■ WHAT THIS TASK INVOLVES: Copy the data verbatim from the line with "Given: Click the 概述 home icon" to the line with "point(100,497)", including both of those lines. Leave the pictures out of your copy.

------------------------------------------------------------------------

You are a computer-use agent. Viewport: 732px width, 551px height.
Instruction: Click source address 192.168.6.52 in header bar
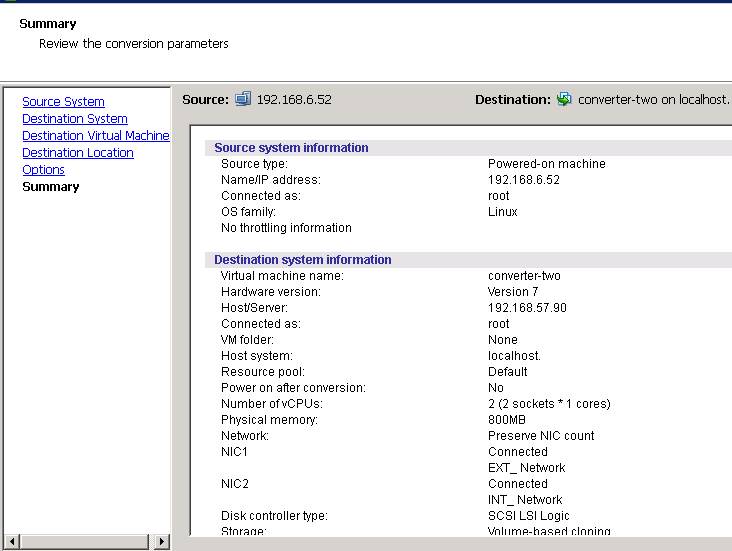tap(294, 100)
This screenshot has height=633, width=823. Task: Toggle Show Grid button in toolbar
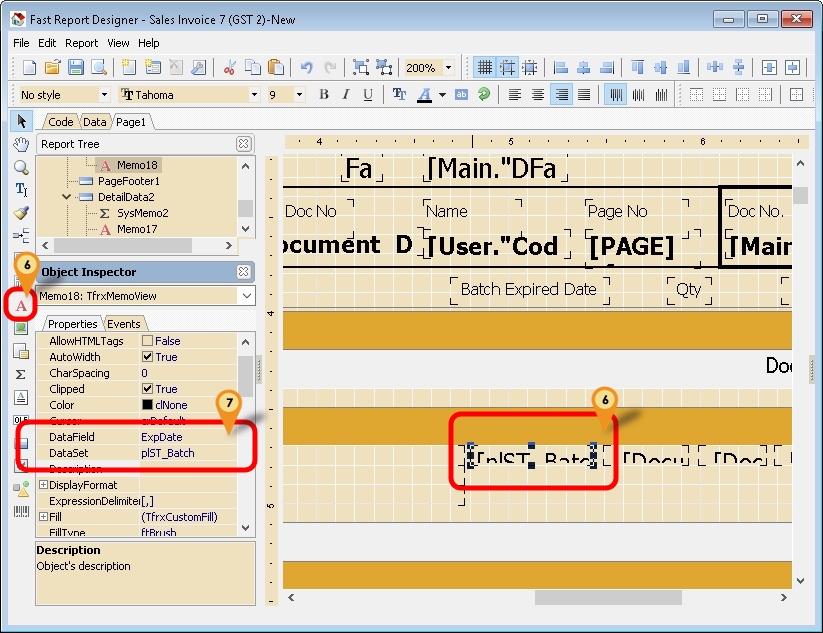tap(485, 68)
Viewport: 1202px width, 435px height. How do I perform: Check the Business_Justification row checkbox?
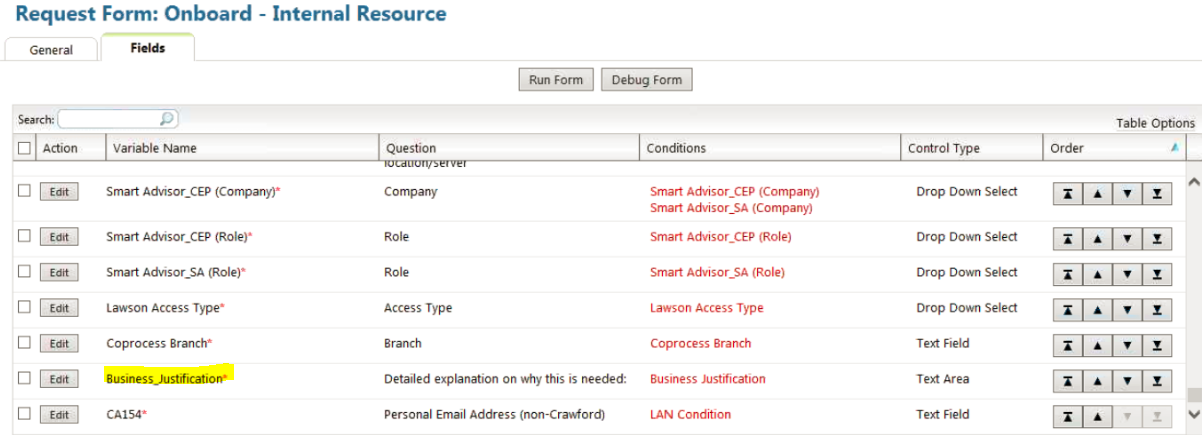tap(24, 378)
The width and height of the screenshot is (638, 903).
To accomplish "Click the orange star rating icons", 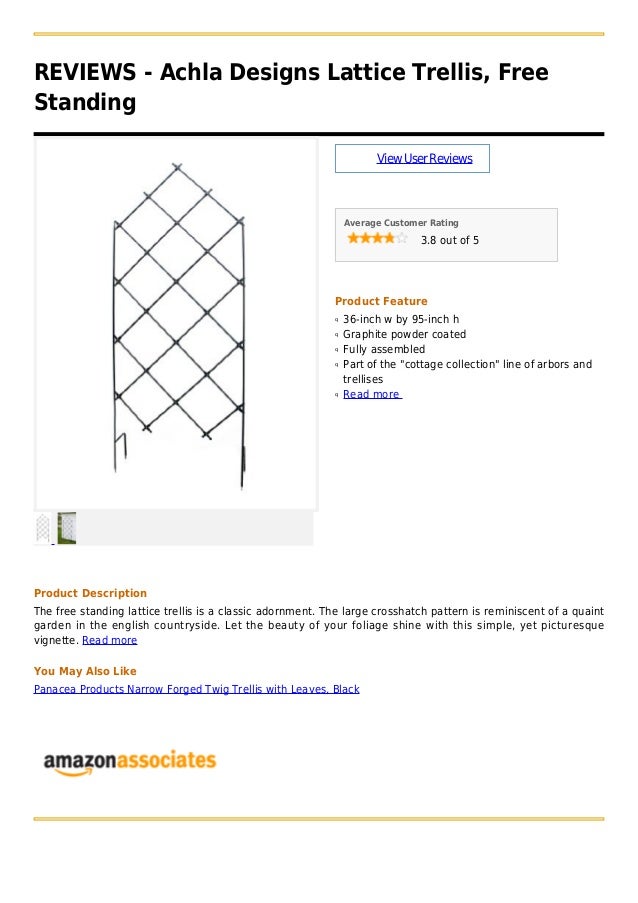I will point(377,238).
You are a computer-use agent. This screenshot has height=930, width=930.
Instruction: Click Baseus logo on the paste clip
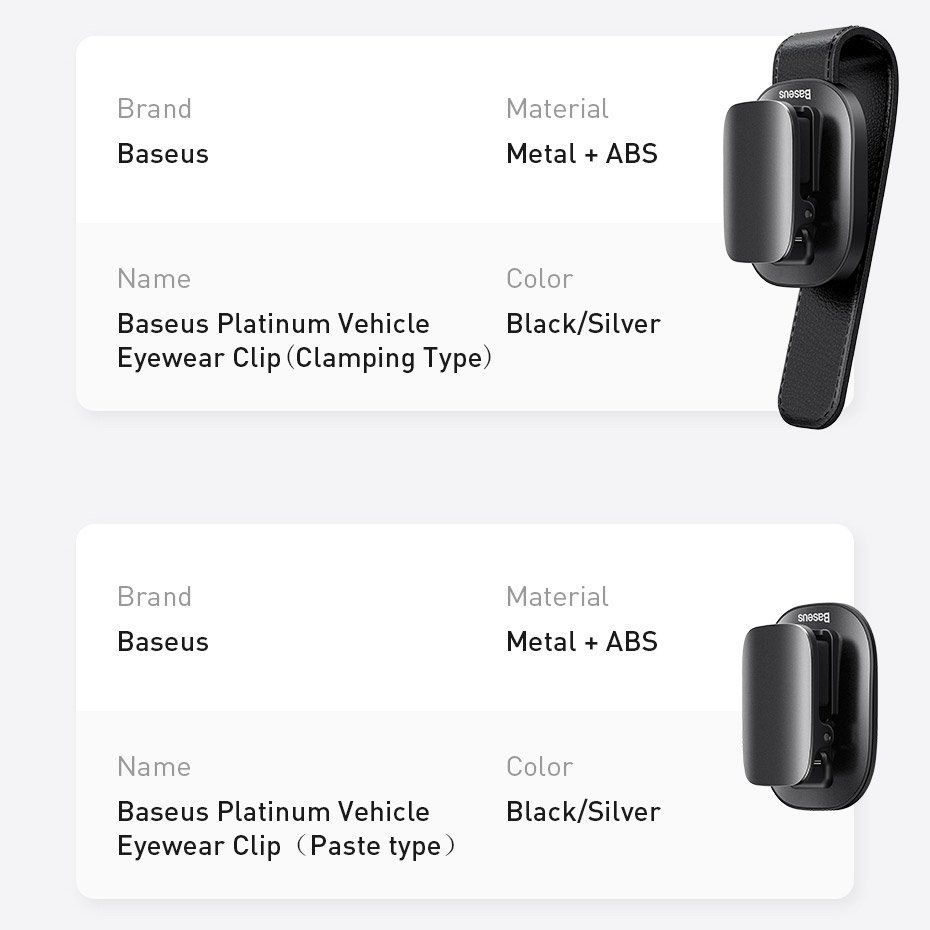[813, 614]
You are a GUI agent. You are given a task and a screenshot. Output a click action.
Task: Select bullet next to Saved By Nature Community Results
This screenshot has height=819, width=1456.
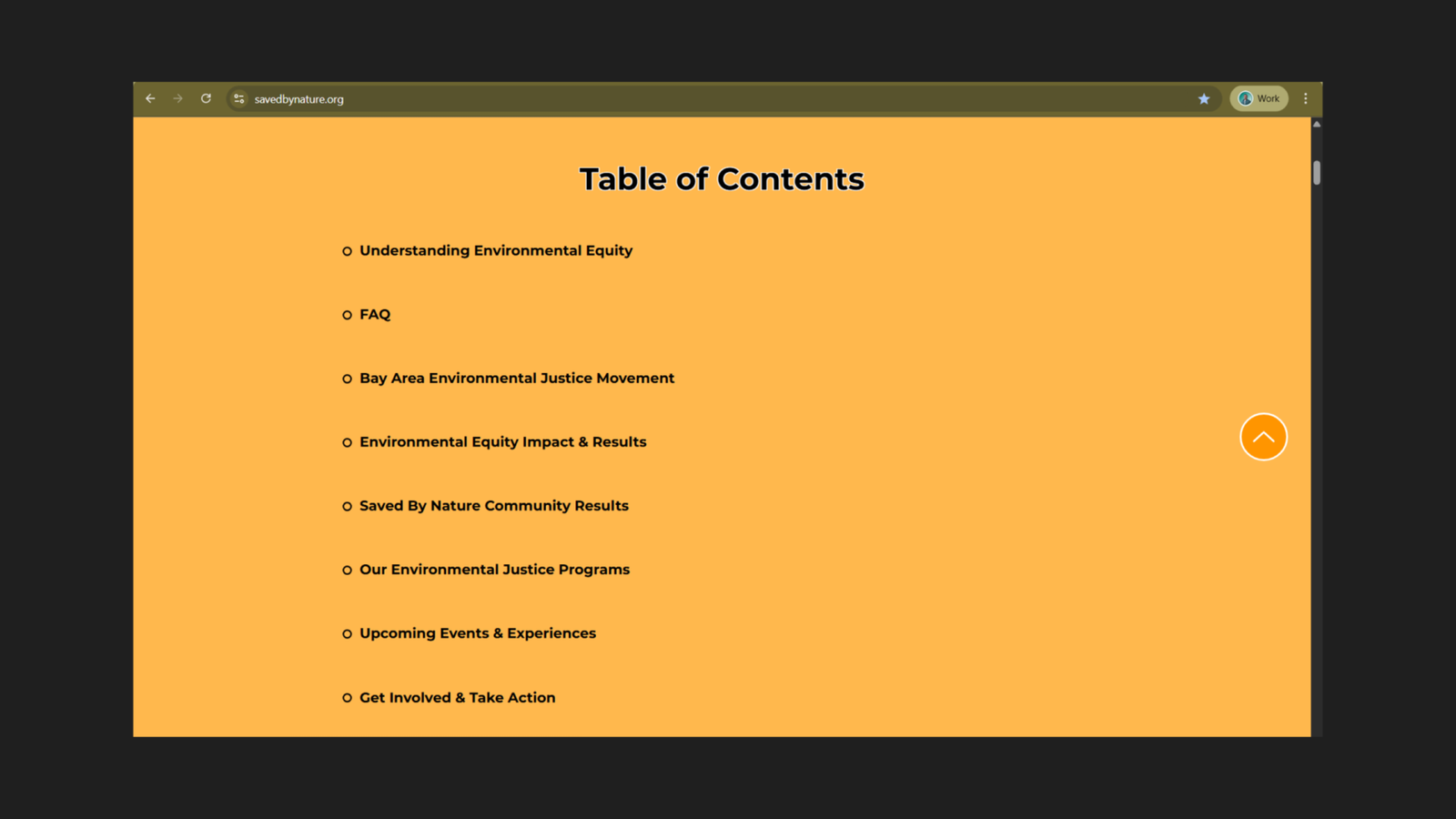[x=347, y=506]
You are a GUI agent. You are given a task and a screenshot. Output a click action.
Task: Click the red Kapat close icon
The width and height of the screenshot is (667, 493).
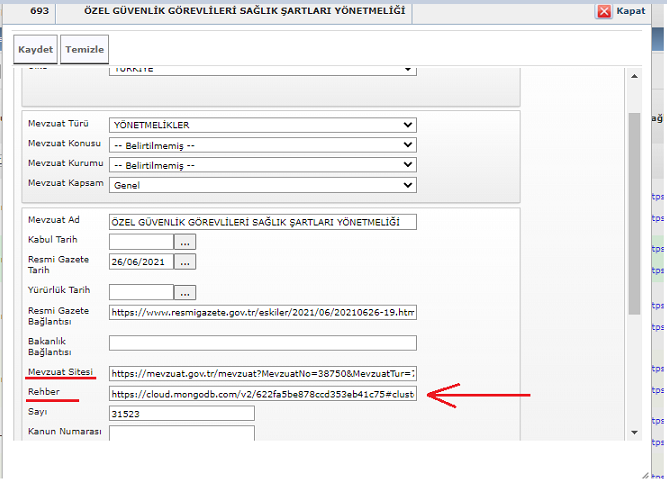click(x=603, y=12)
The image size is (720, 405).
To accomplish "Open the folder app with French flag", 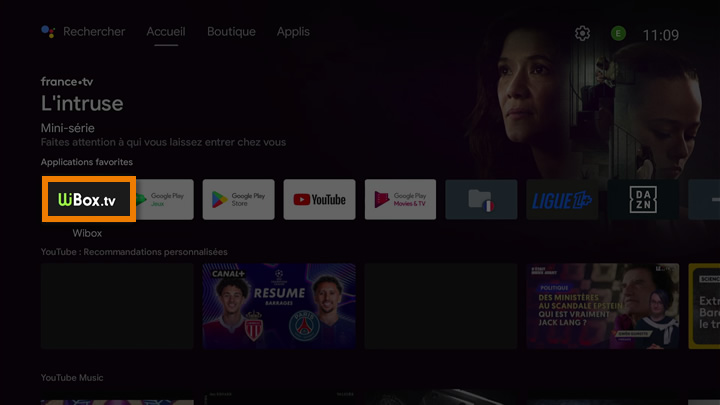I will (x=481, y=200).
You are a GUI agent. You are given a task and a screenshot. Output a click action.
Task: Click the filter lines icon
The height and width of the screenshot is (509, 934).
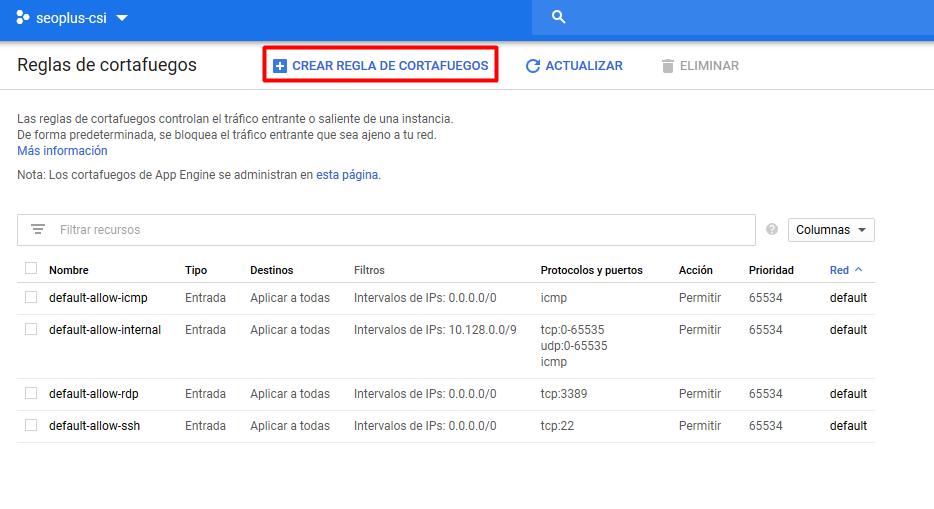(38, 230)
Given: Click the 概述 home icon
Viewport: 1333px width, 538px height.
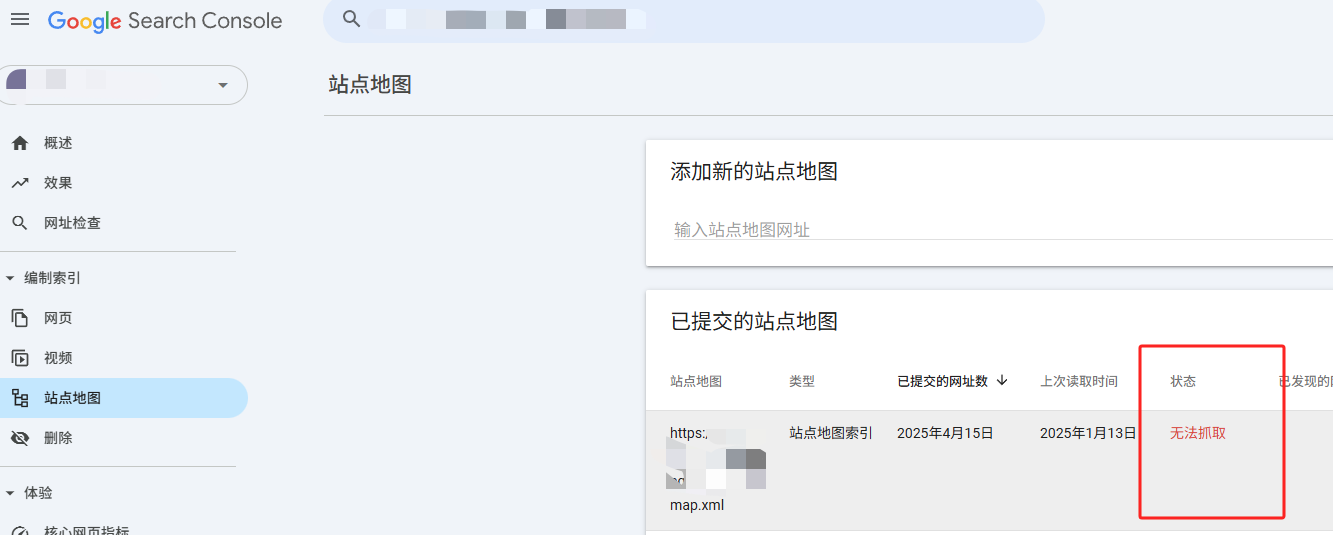Looking at the screenshot, I should (x=20, y=143).
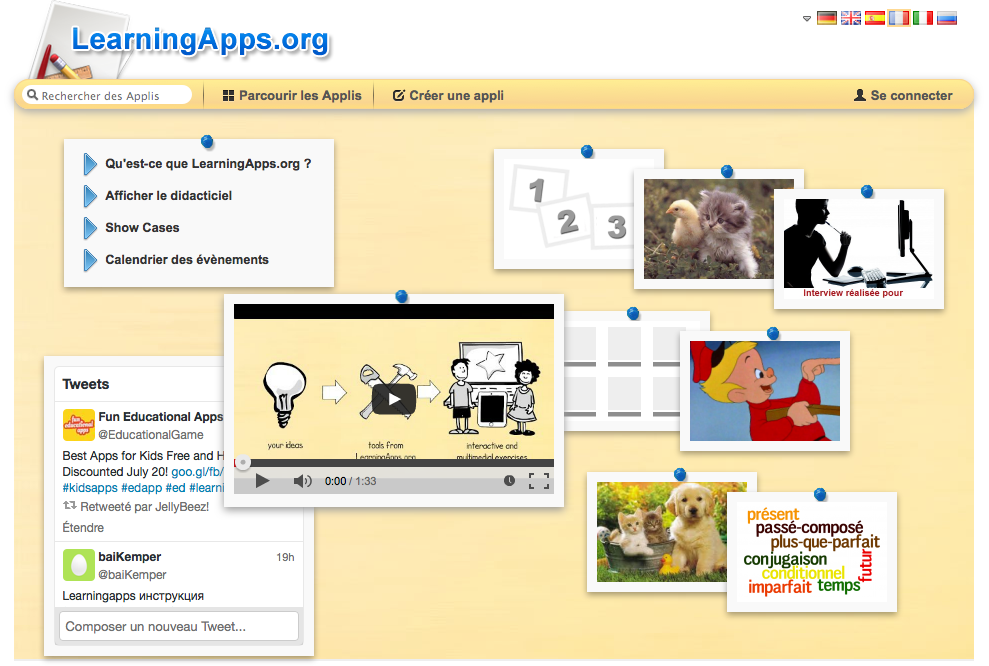Toggle fullscreen video playback

[539, 481]
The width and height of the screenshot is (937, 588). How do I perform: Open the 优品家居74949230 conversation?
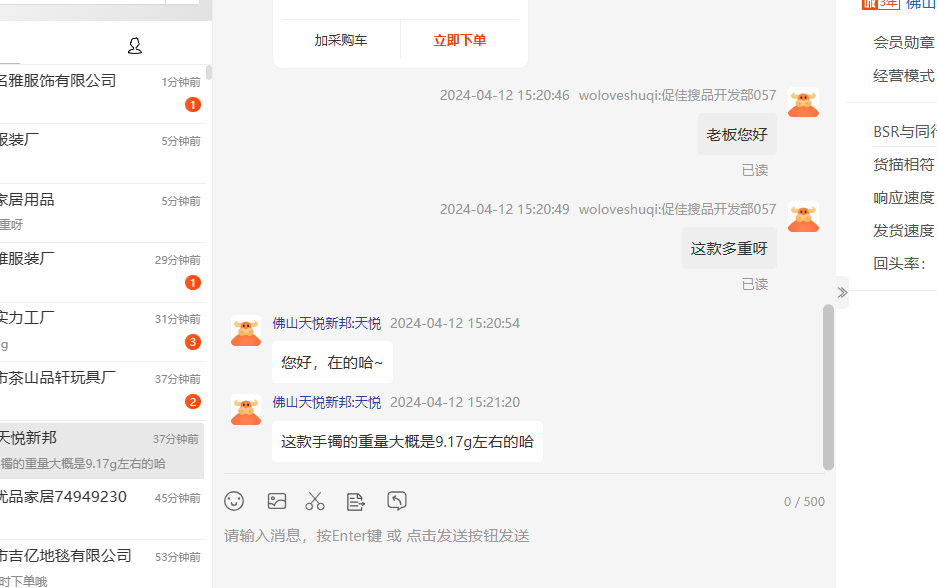point(100,497)
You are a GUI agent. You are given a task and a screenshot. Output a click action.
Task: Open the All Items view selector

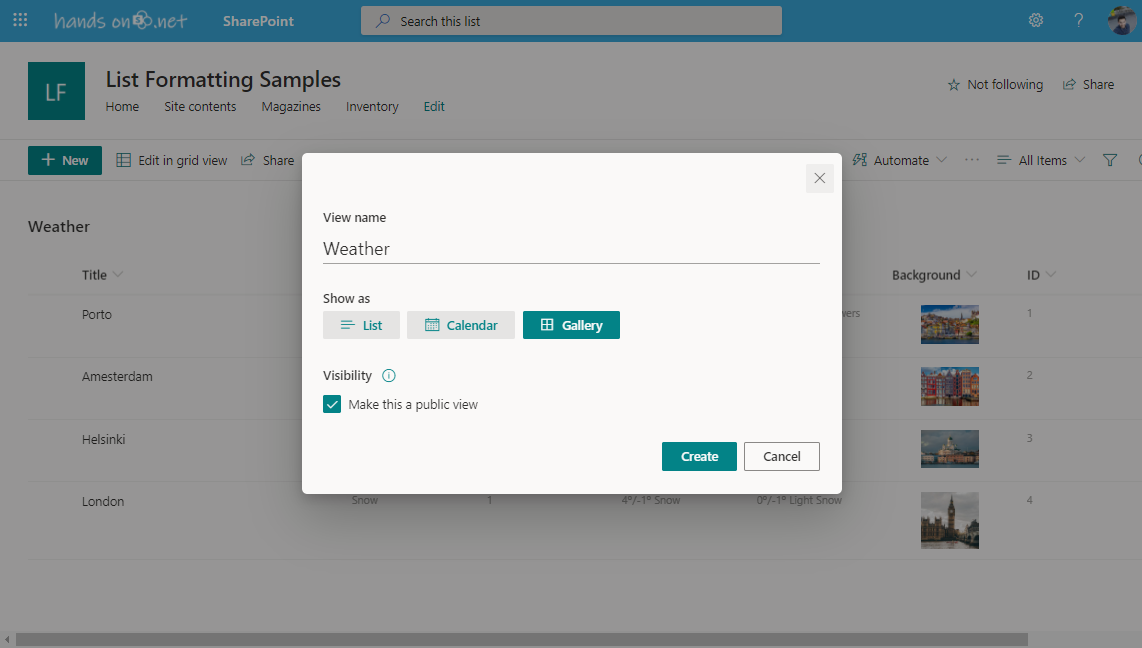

------------------------------------------------------------------------

■ EXPECTED ANSWER:
Given: Click the 概述 home icon
Viewport: 1333px width, 538px height.
Looking at the screenshot, I should (x=20, y=143).
Toggle fullscreen video playback

[539, 481]
The width and height of the screenshot is (937, 588). How do I perform: Open the 优品家居74949230 conversation?
point(100,497)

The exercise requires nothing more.